O gostoso desta história de fazer conteúdo é saber que dá pra fazer texto, áudio, imagem estática, GIF, galeria de imagem, carrossel, sei lá, vocês conseguem completar aqui com mais uma dezena de opções possíveis. Dá pra fazer tudo. Mas quando a gente DEPENDE de uma plataforma para que aquele conteúdo chegue nas pessoas e a plataforma deixa claro que apenas um tipo de conteúdo vai ser, de fato, privilegiado, cansa. Dá bode.

Dá bode pra quem trabalha com isso pras marcas, obviamente, porque por mais que se chegue numa produção simplificada, ainda assim vídeo dá um trabalho infinitamente maior do que qualquer outro conteúdo. É naturalmente uma produção mais complexa, mais detalhada, mais demorada, por mais vídeo selfie ou então aquele bom e velho cartelado que se queira fazer.
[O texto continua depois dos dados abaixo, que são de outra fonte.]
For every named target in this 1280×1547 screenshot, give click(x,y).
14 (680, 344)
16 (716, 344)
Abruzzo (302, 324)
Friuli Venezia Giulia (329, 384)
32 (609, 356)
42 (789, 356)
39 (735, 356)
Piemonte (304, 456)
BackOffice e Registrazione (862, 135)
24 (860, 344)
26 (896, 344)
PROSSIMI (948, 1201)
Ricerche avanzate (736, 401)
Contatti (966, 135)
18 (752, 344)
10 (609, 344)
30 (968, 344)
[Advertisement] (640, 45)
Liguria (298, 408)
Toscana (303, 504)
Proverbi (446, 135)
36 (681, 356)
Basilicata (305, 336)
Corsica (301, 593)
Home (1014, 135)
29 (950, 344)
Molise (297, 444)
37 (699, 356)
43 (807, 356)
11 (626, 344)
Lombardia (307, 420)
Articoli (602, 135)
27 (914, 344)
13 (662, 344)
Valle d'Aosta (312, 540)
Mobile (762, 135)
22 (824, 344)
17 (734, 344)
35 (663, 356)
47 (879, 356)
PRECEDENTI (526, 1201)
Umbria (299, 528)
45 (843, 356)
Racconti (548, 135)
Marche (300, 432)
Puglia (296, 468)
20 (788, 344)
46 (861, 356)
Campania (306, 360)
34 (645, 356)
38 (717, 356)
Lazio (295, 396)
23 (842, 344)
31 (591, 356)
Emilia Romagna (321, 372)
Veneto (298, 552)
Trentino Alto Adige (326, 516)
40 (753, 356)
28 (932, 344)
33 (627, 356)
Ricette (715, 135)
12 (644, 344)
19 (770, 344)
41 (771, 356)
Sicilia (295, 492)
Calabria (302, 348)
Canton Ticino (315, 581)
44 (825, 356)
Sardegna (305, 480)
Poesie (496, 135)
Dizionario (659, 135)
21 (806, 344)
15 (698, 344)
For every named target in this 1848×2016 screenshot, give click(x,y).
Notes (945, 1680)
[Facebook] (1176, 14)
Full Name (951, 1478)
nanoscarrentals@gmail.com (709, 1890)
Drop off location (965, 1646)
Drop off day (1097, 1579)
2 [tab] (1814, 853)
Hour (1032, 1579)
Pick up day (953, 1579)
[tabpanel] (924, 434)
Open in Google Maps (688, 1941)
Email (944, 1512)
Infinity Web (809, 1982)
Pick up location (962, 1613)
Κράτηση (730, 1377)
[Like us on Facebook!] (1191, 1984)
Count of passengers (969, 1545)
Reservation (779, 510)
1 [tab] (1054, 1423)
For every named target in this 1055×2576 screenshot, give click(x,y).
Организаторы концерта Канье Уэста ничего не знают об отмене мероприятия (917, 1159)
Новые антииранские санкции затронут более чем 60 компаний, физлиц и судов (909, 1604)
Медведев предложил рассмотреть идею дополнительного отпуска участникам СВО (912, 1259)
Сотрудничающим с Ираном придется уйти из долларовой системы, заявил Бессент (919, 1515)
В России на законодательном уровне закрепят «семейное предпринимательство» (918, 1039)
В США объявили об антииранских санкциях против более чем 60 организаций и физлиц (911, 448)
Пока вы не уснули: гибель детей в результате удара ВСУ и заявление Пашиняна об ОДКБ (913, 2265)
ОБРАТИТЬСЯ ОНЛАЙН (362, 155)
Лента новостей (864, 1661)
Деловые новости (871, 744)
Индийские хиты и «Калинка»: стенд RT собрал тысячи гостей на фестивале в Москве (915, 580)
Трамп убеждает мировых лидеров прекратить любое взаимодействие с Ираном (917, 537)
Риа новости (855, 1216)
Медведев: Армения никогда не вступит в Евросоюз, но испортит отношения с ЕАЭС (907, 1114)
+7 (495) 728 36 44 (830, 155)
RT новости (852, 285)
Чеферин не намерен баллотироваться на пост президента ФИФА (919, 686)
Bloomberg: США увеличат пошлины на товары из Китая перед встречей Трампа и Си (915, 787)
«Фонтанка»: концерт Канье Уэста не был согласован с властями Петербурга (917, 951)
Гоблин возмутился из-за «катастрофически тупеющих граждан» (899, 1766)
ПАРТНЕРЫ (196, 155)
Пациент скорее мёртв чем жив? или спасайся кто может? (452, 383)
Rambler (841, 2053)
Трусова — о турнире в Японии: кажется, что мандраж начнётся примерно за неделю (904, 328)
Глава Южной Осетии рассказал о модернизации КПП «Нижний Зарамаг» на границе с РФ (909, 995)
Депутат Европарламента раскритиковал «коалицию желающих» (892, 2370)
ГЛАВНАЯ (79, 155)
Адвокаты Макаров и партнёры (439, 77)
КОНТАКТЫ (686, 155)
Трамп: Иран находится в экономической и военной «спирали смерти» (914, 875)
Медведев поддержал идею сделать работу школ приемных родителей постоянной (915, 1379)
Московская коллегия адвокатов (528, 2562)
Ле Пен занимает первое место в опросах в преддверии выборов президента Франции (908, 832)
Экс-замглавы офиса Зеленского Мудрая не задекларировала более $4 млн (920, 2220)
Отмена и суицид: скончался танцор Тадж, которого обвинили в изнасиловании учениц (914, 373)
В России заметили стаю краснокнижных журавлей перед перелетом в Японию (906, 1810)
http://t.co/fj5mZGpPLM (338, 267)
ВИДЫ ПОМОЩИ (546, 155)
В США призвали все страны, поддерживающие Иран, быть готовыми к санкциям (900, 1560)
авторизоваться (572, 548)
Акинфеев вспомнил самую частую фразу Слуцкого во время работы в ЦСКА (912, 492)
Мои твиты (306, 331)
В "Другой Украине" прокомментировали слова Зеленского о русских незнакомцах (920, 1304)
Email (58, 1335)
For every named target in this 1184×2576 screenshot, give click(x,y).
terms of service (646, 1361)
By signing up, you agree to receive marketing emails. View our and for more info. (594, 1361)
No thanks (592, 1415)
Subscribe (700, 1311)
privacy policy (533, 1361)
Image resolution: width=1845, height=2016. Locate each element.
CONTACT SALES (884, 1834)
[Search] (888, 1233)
Fica mais caro mas, pra não perder o cliente, você vai lá e "absorve". Já viu.

E dá bode também pro produtor de conteúdo, em especial o independente, que já sabe que vai precisar se submeter ao vídeo mesmo que não tenha equipamento, aptidão por trás das câmeras (ou celulares, mas vocês entenderam) ou ainda qualquer vontade de ser estrela na frente delas. Porque, vamos lá, nem todo conteudista - ah, esta palavra... - é necessariamente um YouTuber ou TikToker em potencial. Às vezes a pessoa só quer que alguém vá ler os seus textos, ouvir os seus podcasts, saca? Mas agora já tá sentindo que, se quiser engajar a sua base que demorou tanto tempo para construir nas redes sociais, vai ter que gravar vídeos de bastidores, fazer piada, fazer dancinha, desafio, dublagem, mil coisas.

E quem tá falando isso, vejam, é um cara que ADORA gravar vídeo. Amo estar na frente das câmeras, curto fazer uma graça, uma palhaçada, rapidamente me adaptei ao momento das lives, das vídeochamadas... Enfim, quem me conhece sabe. Mas não dá pra ser ASSIM. Não dá pra ser SÓ ISSO.

"Ah, todo mundo faz vídeo porque vídeo faz sucesso. É isso que as pessoas querem, é isso que a gente vai entregar". Sei. Ou seja, entramos de novo na bola de neve do "as pessoas só têm acesso a um tipo de conteúdo, logo é só aquilo que elas acessam, logo só aquilo é considerado uma medida de sucesso". Não falta nada? Não falta oferecer mais, provocar mais, ampliar o cardápio, trazer opções? Para que as pessoas possam, DE FATO, escolher o que querem, ao invés de ter alguém (aka "algoritmo") escolhendo por elas?

Quando o produtor de conteúdo precisa OBRIGATORIAMENTE ser um aspirante a astro do vídeo ao invés de se focar em produzir aquilo que faz melhor e PRONTO, sinal de que as coisas não vão exatamente bem...

Quando todo mundo só faz macarrão e todo mundo só come macarrão, ninguém mais arrisca fazer um feijão com arroz, nem que seja pra variar um pouco.